Turn long PDFs into chunked NotebookLM workflows with Studio outputs
Project description
notebooklm-chunker
Uploading one large PDF to NotebookLM usually gives weak Studio outputs. Reports, slide decks, quizzes, and similar artifacts stay short and generic because they are generated from one oversized context.
notebooklm-chunker solves that by splitting a long document into smaller,
heading-aware chunks, uploading each chunk as a separate NotebookLM source,
and then running the Studio outputs you choose. The result is closer to an
interactive learning kit than a single uploaded PDF.
Demo
This repository ships with a full demo built around the freely downloadable InfoQ mini-book Domain-Driven Design Quickly.
This demo command is set up to split the book into 5 chunks, then generate 5 reports and 5 slide decks from those chunks.
Command:
nblm run --config ./examples/workflows/ddd-quickly-demo.toml
Generated NotebookLM:
Requirements
- Python 3.12+
pip
This project automates NotebookLM through
notebooklm-py, which is an
unofficial community library.
For local development and contribution flow, see DEVELOPMENT.md.
Installation
From PyPI:
pip install "notebooklm-chunker[full]"
python -m playwright install chromium
nblm login
From a local checkout:
python -m pip install "/ABS/PATH/notebooklm-chunker[full]"

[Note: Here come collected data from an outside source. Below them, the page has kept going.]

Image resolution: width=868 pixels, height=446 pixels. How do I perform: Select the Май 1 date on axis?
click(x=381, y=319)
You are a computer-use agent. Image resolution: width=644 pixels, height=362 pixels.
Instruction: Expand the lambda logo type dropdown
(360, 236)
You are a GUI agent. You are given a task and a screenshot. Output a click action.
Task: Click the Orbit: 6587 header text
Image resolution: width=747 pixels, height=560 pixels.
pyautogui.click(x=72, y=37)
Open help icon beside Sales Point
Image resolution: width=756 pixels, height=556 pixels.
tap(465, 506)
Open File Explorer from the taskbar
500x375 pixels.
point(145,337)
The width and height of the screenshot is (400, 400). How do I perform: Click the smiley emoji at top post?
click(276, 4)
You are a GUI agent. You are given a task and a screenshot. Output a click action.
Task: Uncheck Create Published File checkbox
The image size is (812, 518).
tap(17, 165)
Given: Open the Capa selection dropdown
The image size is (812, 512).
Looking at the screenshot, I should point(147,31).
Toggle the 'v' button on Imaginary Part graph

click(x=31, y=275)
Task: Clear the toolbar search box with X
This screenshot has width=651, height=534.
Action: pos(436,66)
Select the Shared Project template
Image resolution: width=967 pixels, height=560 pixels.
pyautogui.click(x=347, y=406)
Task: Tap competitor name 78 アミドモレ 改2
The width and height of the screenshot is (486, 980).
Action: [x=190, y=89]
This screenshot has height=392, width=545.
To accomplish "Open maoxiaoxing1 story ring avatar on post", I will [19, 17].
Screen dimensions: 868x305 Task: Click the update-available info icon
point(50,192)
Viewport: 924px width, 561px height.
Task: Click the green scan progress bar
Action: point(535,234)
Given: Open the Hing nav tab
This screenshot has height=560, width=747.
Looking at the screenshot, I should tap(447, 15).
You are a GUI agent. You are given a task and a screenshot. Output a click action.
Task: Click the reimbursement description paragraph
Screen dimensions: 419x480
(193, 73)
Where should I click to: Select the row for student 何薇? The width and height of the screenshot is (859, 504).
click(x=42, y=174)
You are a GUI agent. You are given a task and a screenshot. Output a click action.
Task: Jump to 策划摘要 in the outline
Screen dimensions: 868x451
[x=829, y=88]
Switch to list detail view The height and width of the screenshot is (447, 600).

python -m playwright install chromium
nblm login
If you already have valid NotebookLM auth state, you can skip nblm login.
To clear local notebooklm-py auth state later:
nblm logout
Quick Start
Create a workflow file:
nblm init
This writes ./nblm.toml. Edit it with your document path, notebook title, and
the Studio outputs you want. If you want a ready-made config, you can also copy
one of the example workflow files from the GitHub repo into nblm.toml.
Run the whole flow:
nblm run --config ./nblm.toml
Continue later from the saved run state:
nblm resume --config ./nblm.toml
Repo demo example: run the bundled multi-chunk DDD workflow:
nblm run --config ./examples/workflows/ddd-quickly-demo.toml
Repo demo example: resume that workflow later after quotas reset:
nblm resume --config ./examples/workflows/ddd-quickly-demo.toml
Example: after a previous run, add per-chunk quizzes later without
re-uploading the chunks:
nblm studios --config ./quiz.toml
Check auth, config, Playwright, and PDF parser readiness:
nblm doctor --config ./nblm.toml
Show the installed CLI version:
nblm --version
source.path lives in the config file, so you do not need to pass the input
document as a CLI argument.
Run State And Resume
nblm run always starts a fresh run and writes a state file next to the chunk
output:
./output/chunks/.nblm-run-state.json
That file tracks every chunk separately:
- whether its NotebookLM source upload is still pending, uploaded, or failed
- whether each Studio job for that chunk is pending, completed, or failed
- the
source_id,task_id,artifact_id, output path, and last error when available
Example shape:
{
"chunks": {
"c001-intro.md": {
"source": {
"status": "uploaded",
"source_id": "src-c001-intro"
},
"studios": {
"report": {
"status": "completed",
"artifact_id": "art-report-1"
},
"slide_deck": {
"status": "pending",
"task_id": "art-slide-deck-1"
}
}
}
}
}
This is why nblm resume can continue hours or days later after quotas reset:
it does not guess what happened, it reads the saved job state and continues
only the unfinished source or Studio jobs.
If you want to inspect progress manually, open .nblm-run-state.json.
Source uploads and per-chunk Studio jobs run as separate queues. That means new source uploads can keep moving while earlier reports, slide decks, or other Studio jobs are still running.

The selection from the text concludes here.